» **Supplied data**:
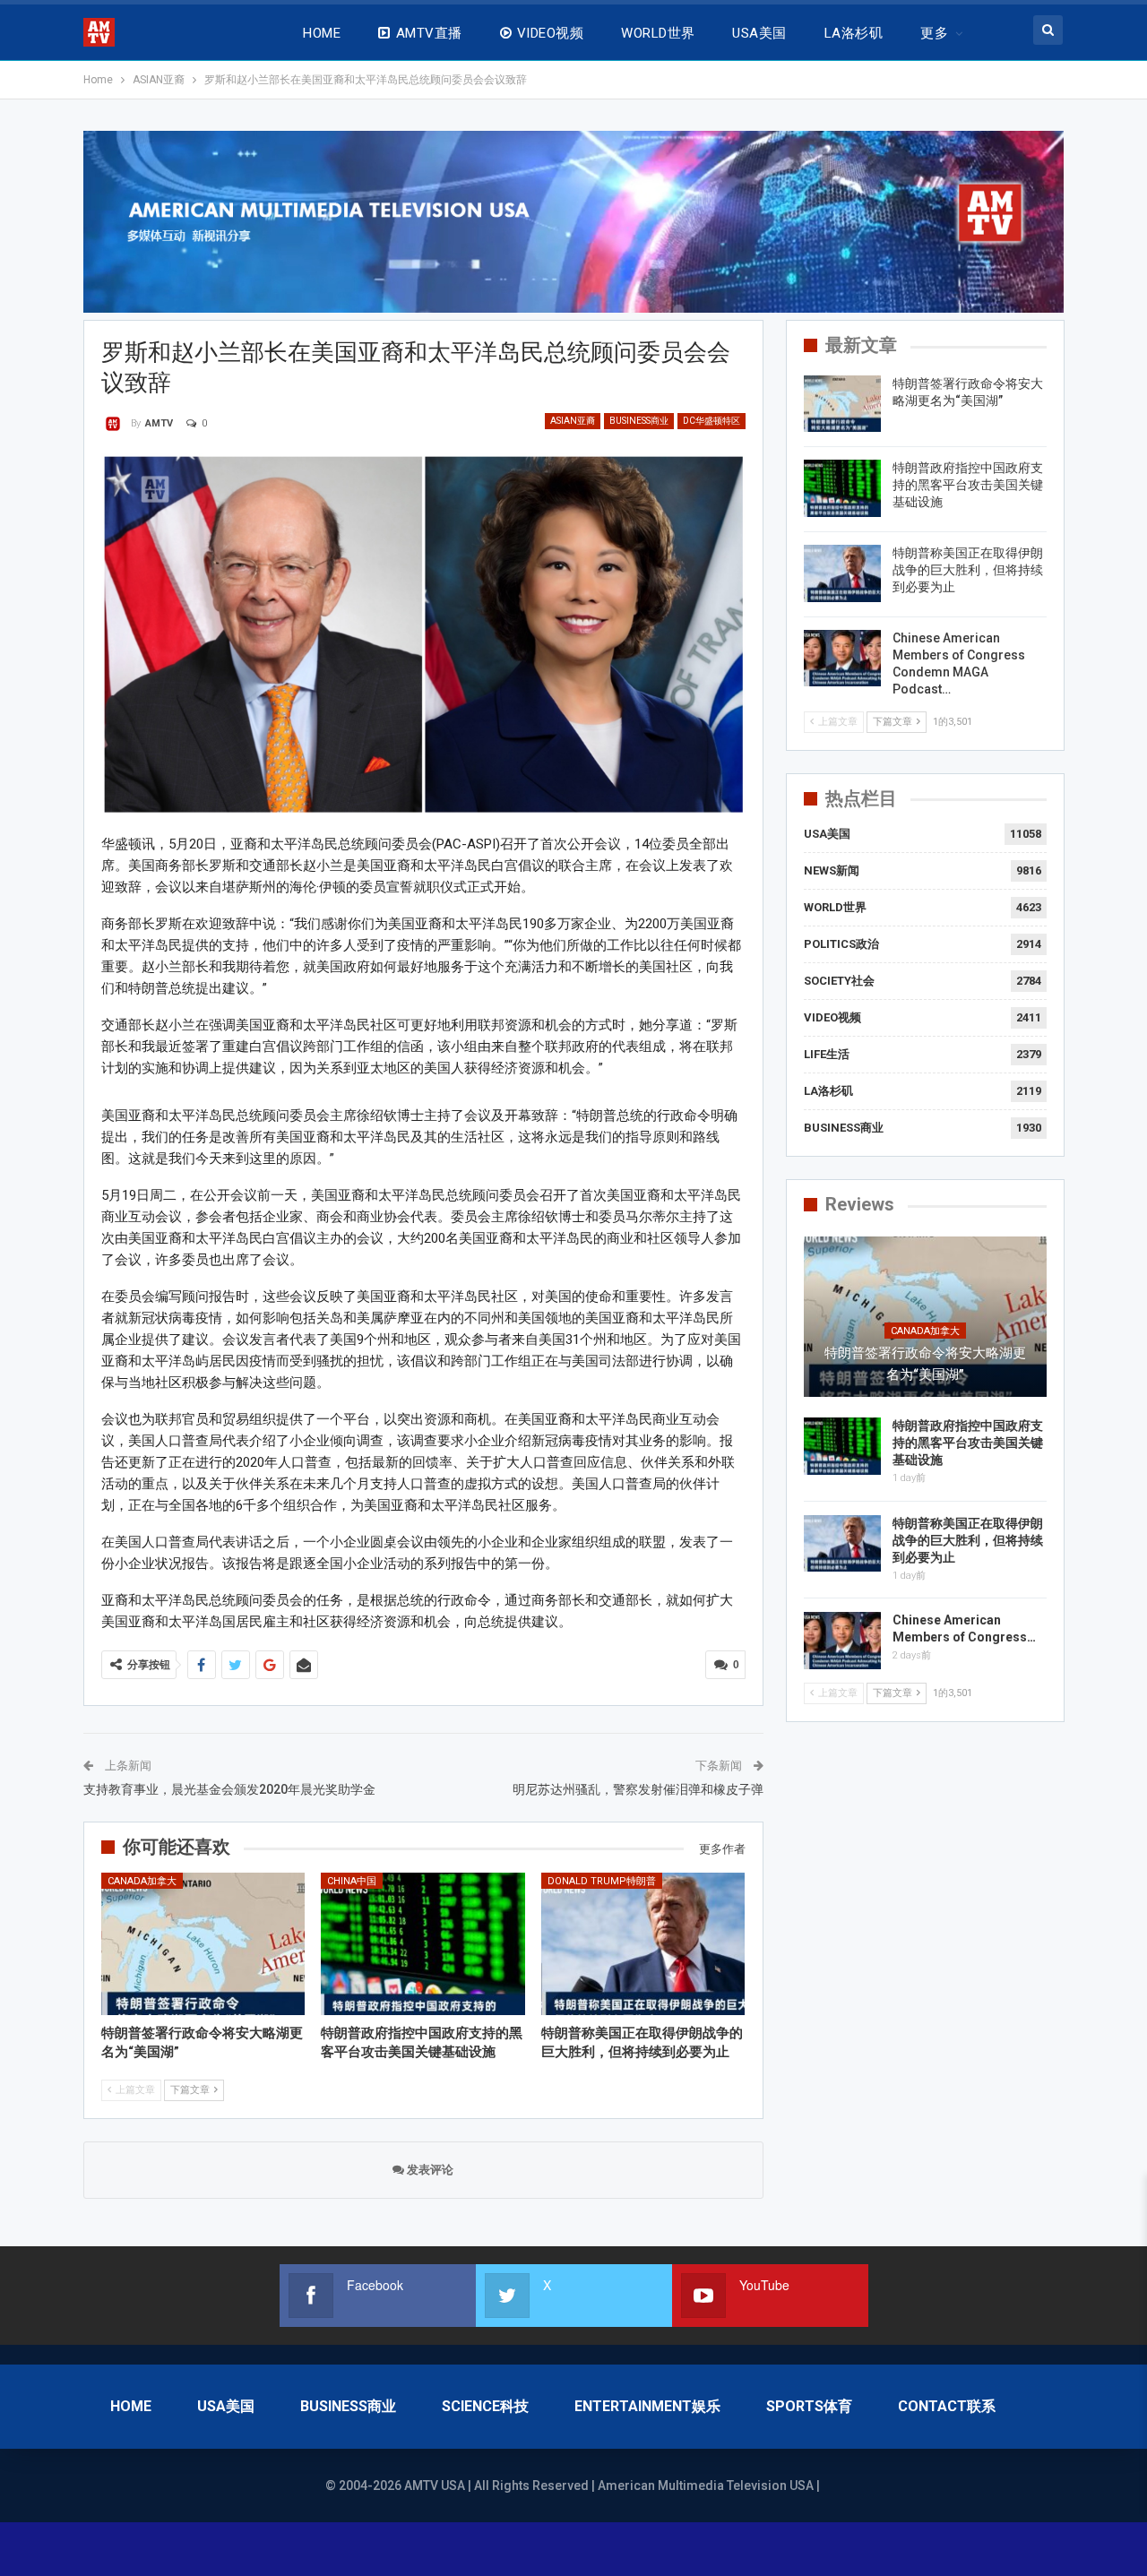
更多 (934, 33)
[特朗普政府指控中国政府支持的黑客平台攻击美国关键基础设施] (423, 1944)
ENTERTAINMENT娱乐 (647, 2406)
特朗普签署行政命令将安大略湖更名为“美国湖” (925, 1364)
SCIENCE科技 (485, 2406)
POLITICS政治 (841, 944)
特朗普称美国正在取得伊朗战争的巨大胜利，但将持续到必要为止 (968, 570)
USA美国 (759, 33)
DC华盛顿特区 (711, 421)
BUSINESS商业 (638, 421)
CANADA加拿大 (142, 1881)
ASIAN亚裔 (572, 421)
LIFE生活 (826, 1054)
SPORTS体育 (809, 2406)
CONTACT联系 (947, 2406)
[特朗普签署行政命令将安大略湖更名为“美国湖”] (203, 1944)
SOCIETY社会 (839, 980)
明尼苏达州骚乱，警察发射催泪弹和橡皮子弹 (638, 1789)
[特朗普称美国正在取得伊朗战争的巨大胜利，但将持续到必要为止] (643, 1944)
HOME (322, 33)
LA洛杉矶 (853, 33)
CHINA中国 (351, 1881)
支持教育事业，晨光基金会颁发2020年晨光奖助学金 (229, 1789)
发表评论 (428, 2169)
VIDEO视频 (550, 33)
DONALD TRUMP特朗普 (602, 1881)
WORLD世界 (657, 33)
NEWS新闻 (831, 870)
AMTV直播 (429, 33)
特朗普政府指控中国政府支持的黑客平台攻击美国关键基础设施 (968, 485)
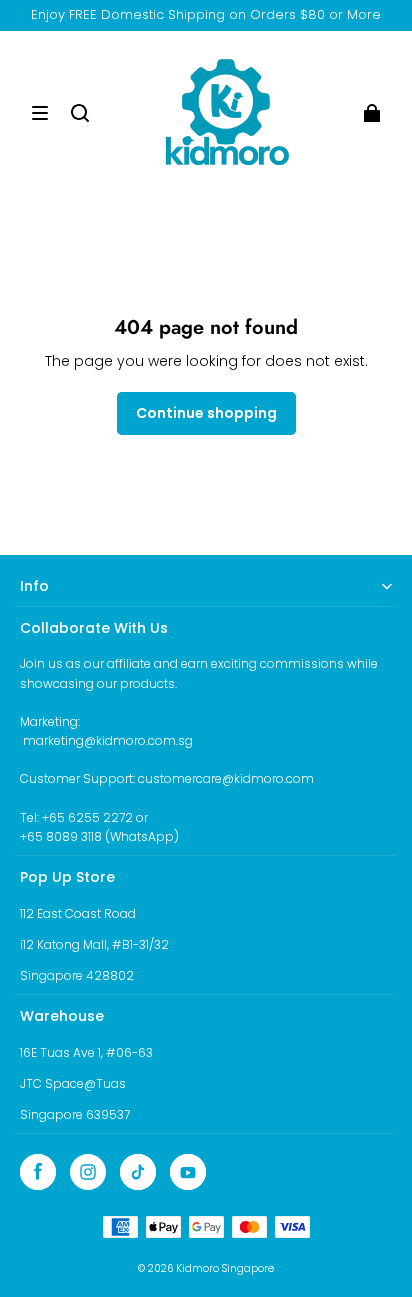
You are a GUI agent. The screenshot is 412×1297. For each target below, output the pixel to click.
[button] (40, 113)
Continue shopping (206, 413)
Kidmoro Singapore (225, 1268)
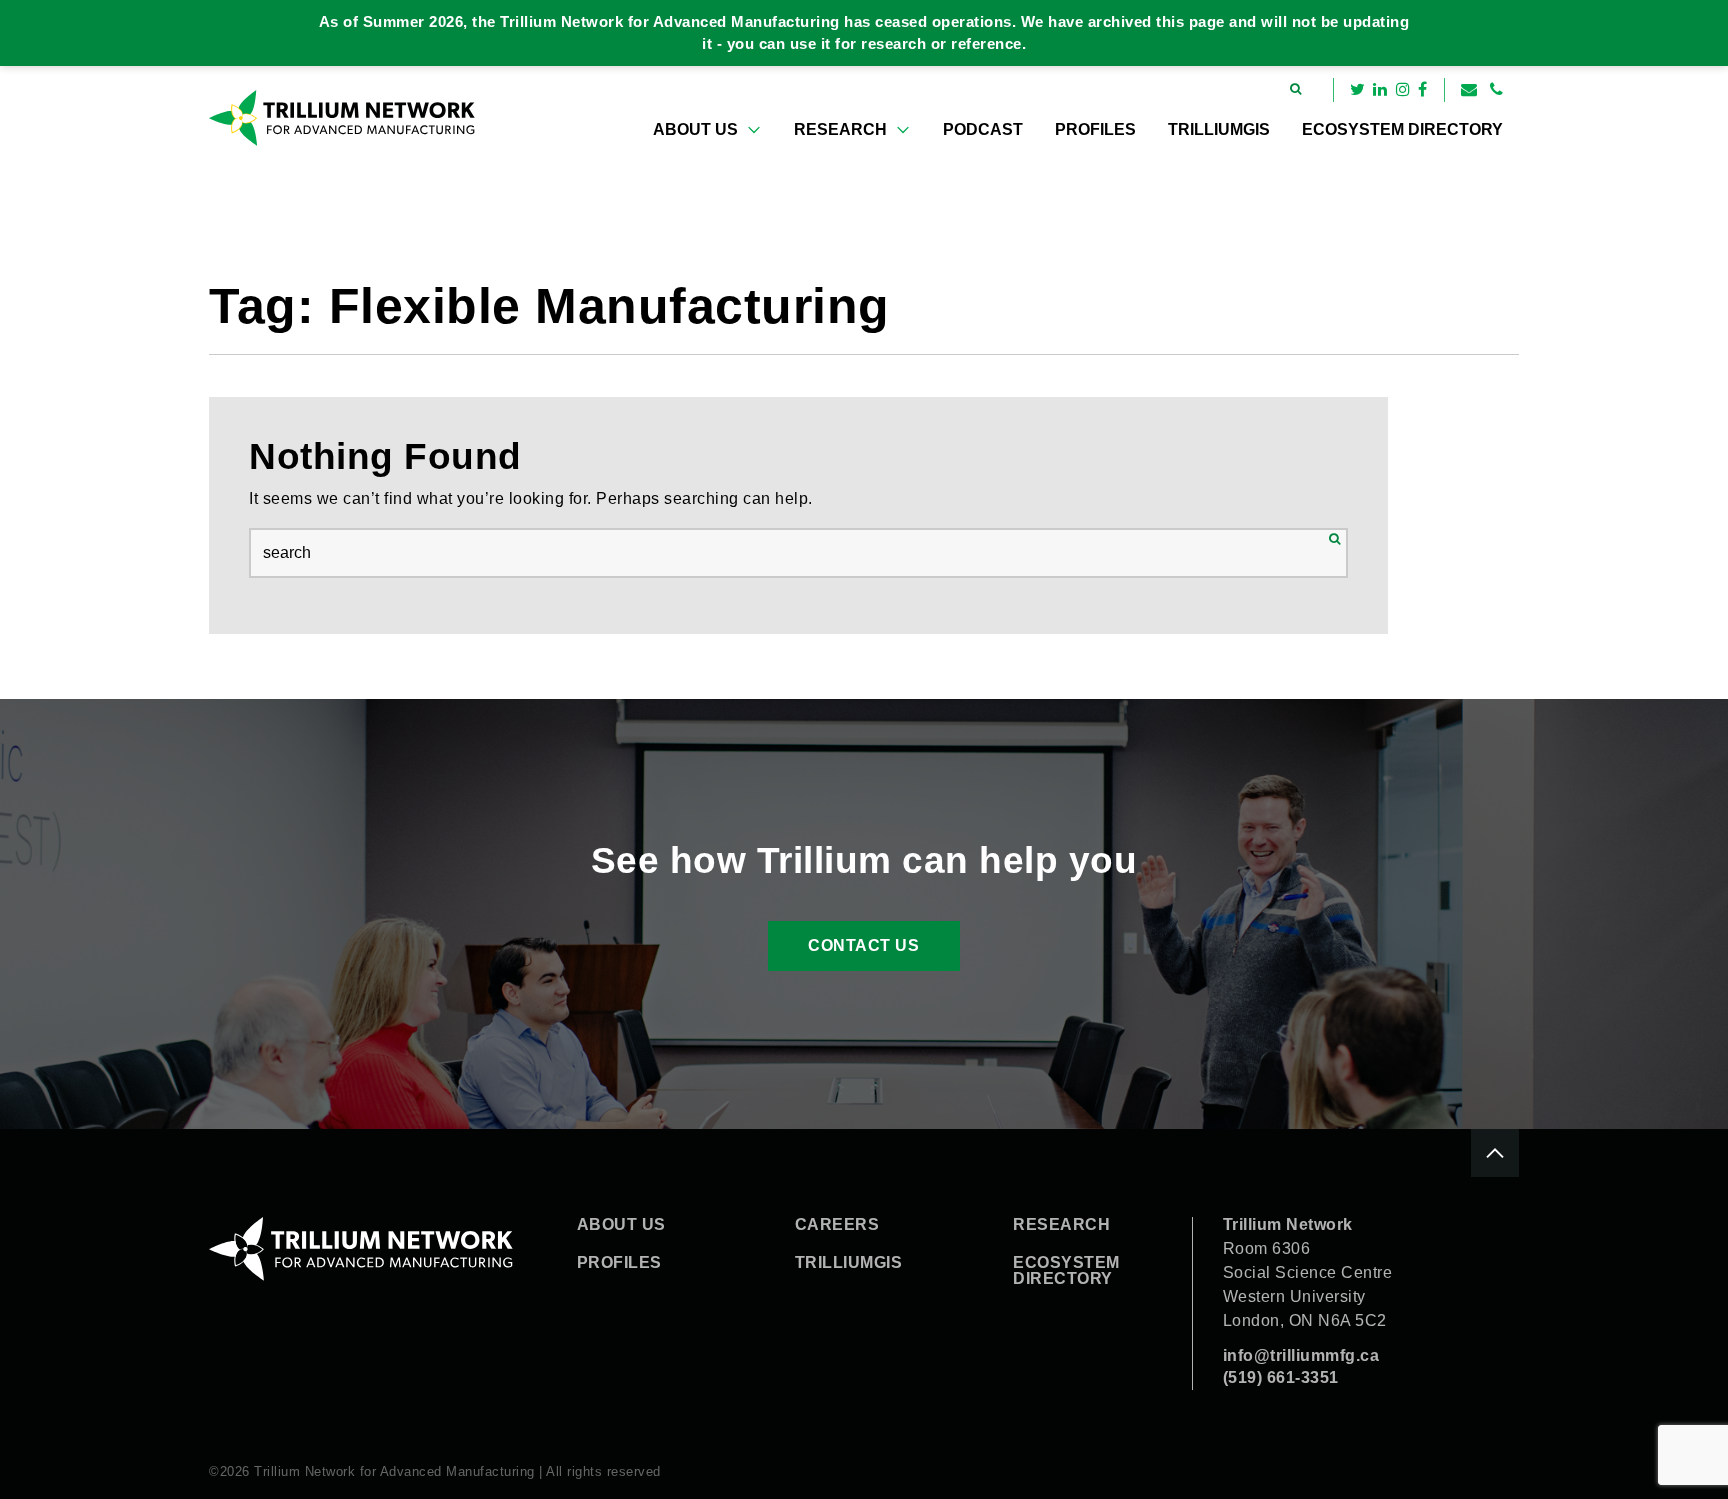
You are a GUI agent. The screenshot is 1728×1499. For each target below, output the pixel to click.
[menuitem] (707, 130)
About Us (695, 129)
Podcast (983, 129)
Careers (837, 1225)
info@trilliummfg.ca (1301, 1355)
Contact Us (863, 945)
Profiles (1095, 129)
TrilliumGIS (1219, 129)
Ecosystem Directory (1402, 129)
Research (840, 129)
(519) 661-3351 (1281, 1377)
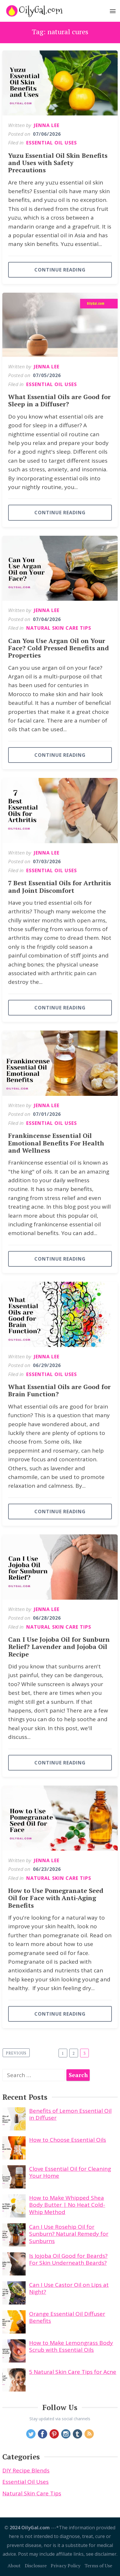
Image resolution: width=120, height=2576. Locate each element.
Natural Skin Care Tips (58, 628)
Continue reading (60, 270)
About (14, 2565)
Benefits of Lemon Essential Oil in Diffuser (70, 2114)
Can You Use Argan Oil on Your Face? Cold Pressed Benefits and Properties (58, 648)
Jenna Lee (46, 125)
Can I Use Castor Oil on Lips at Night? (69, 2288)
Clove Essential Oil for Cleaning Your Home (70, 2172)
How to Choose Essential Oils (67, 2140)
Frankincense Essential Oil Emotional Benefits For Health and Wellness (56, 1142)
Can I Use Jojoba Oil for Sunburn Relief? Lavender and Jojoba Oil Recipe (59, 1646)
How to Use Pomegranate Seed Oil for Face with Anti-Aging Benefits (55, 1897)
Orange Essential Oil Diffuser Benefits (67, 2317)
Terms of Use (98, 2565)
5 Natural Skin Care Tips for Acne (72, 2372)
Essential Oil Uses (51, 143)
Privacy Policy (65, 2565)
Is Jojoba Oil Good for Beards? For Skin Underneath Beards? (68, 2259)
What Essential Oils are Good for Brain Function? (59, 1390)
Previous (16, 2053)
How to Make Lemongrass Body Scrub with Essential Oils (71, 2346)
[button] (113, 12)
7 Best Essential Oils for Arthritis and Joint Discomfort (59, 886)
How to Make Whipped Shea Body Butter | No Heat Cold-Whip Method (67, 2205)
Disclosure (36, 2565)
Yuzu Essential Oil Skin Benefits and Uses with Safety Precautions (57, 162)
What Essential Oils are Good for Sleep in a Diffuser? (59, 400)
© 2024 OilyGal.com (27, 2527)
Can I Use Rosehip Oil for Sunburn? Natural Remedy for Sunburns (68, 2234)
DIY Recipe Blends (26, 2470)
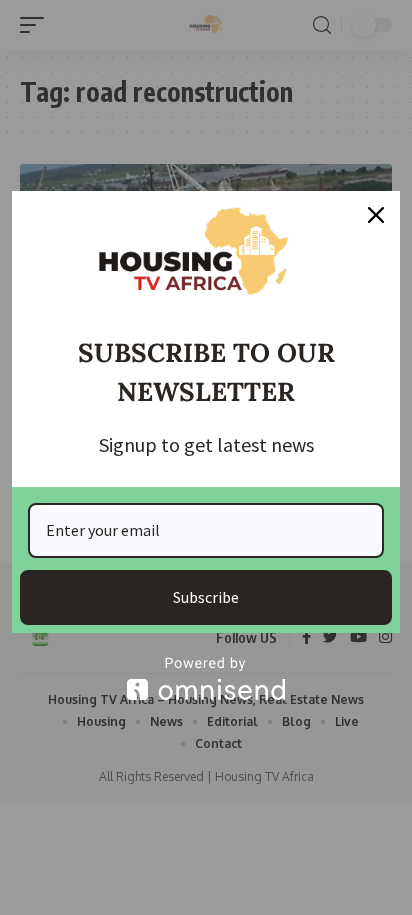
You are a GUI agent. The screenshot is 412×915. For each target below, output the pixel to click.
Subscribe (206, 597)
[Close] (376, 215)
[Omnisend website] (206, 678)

» **What is needed**: What is needed is an exact copy of the lines above, from the one holding "[menuitem] (707, 130)" down to the one holding "Frankincense Essential Oil", with those two included and the pictures left out.

» **Output for this exercise**:
[menuitem] (707, 130)
About Us (695, 129)
Podcast (983, 129)
Careers (837, 1225)
info@trilliummfg.ca (1301, 1355)
Contact Us (863, 945)
Profiles (1095, 129)
TrilliumGIS (1219, 129)
Ecosystem Directory (1402, 129)
Research (840, 129)
(519) 661-3351 (1281, 1377)
Image resolution: width=120, height=2576. Locate each element.
Natural Skin Care Tips (58, 628)
Continue reading (60, 270)
About (14, 2565)
Benefits of Lemon Essential Oil in Diffuser (70, 2114)
Can You Use Argan Oil on Your Face? Cold Pressed Benefits and Properties (58, 648)
Jenna Lee (46, 125)
Can I Use Castor Oil on Lips at Night? (69, 2288)
Clove Essential Oil for Cleaning Your Home (70, 2172)
How to Choose Essential Oils (67, 2140)
Frankincense Essential Oil Emotional Benefits For Health and Wellness (56, 1142)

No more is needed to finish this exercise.